(WHS-I.07) STRUCTURAL EQUATION MODEL TO QUANTIFY IMPORTANCE OF PATIENT FACTORS AND WOUND MICROBIOME ON HEALING
Wednesday, May 15, 2024
1:45 PM – 4:00 PM East Coast USA Time
Background: The contribution of microbiome and host factors to driving chronicity and rate of healing in wounds is widely appreciated. However, there is currently little ability to account for the many variables and dynamics influencing differences in healing. Here, with the goal of developing a predictive framework, a novel structural equation modelling (SEM) approach was employed to model the chronic wound environment in relation to healing.

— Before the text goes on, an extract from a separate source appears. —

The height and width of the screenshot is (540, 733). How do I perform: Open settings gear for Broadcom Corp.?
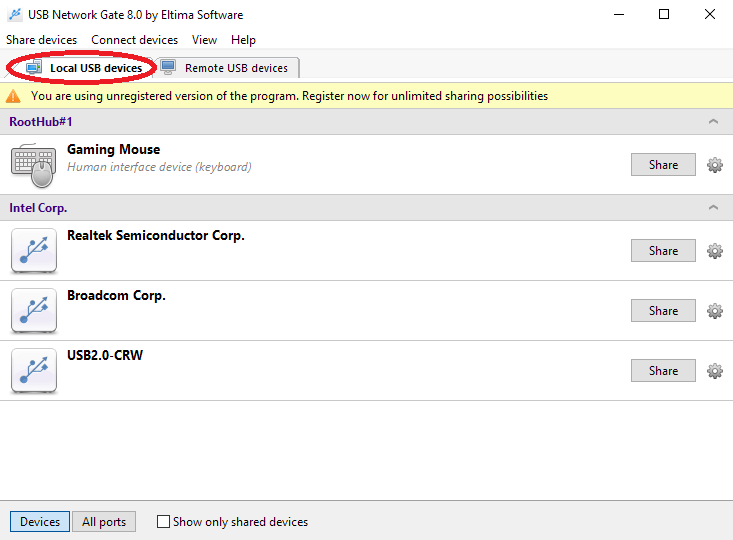(x=714, y=311)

Methods: The dataset consisted of 565 chronic wound microbiomes detected at initial patient visit using 16S sequencing paired with patient medical information. A novel pre-modeling parcel optimization routine was developed to transform the microbiome species table into two latent variables that related to healing time either positively or negatively. These latent constructs in addition to specific species correlating with healing, and patient/wound data were evaluated for model fit in the SEM using backward selection and delta chi-squared testing.

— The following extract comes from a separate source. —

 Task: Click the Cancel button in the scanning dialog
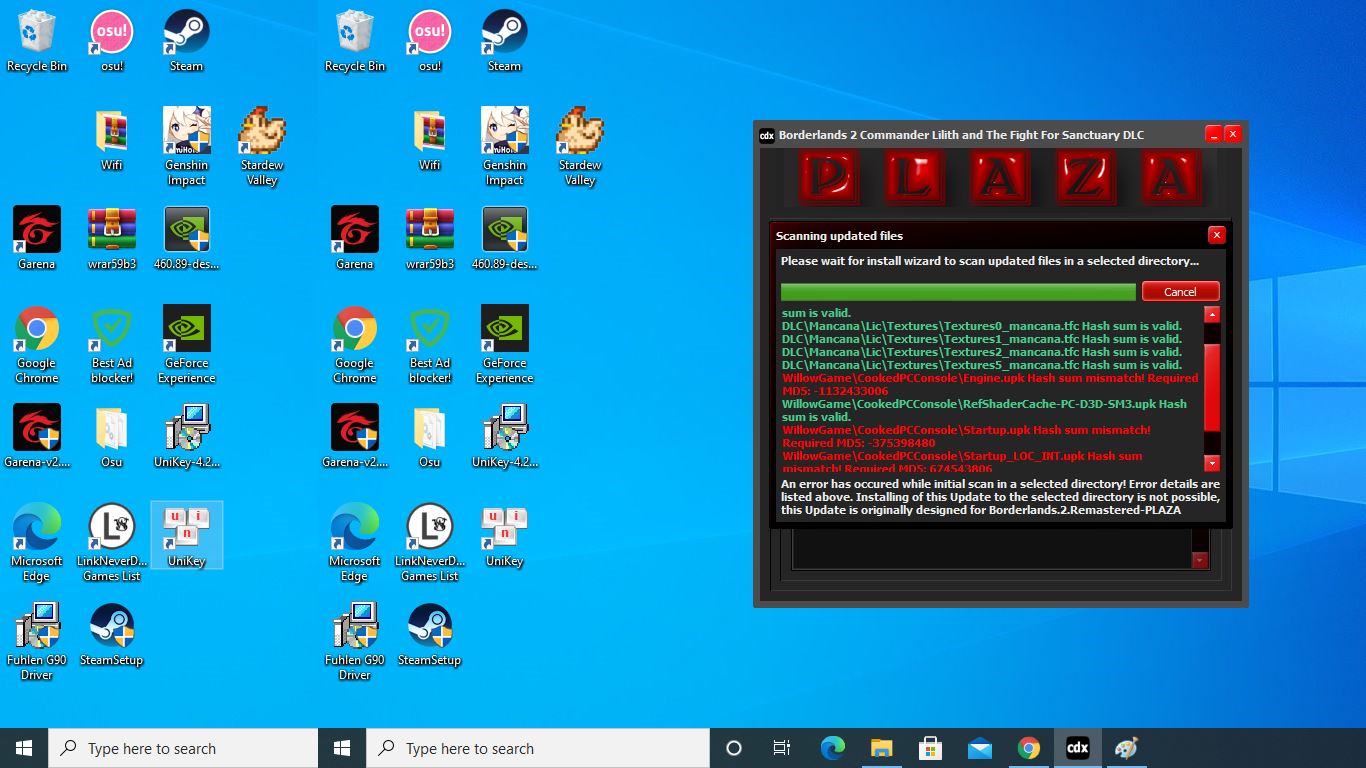[x=1179, y=292]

Results: A microbiome latent construct significantly associated with improved healing was validated, and the final SEM included this latent construct plus three species associated with diminished healing (Anaerococcus vaginalis, Finegoldia magna, Pseudomonas aeruginosa), as well as smoking, wound volume, slough, exudate, edema, percent granulation, and wound type. This model explained 49% of variation in healing time with the microbiome contributing the largest proportion of variance explained. Percent granulation and wound volume accounted for the second and third most variance explained. Species that formed the latent construct tended to correlate with each other less than did the remaining species (p < 0.001), potentially reflecting that species associated with faster healing act individually rather than synergistically. Also, species that formed the latent construct that was associated with faster healing also included species that are routinely treated with biofilm-based wound care.
Conclusions: This study provides a novel pre-modeling approach allowing the integration of microbiome data into SEM. The final model validated the importance of many variables on differences in healing time, with wound microbiome species being the most important. The importance of microbes in this model advocates for the efficacy of guiding treatment based on results of DNA sequencing-based microbiota profiling.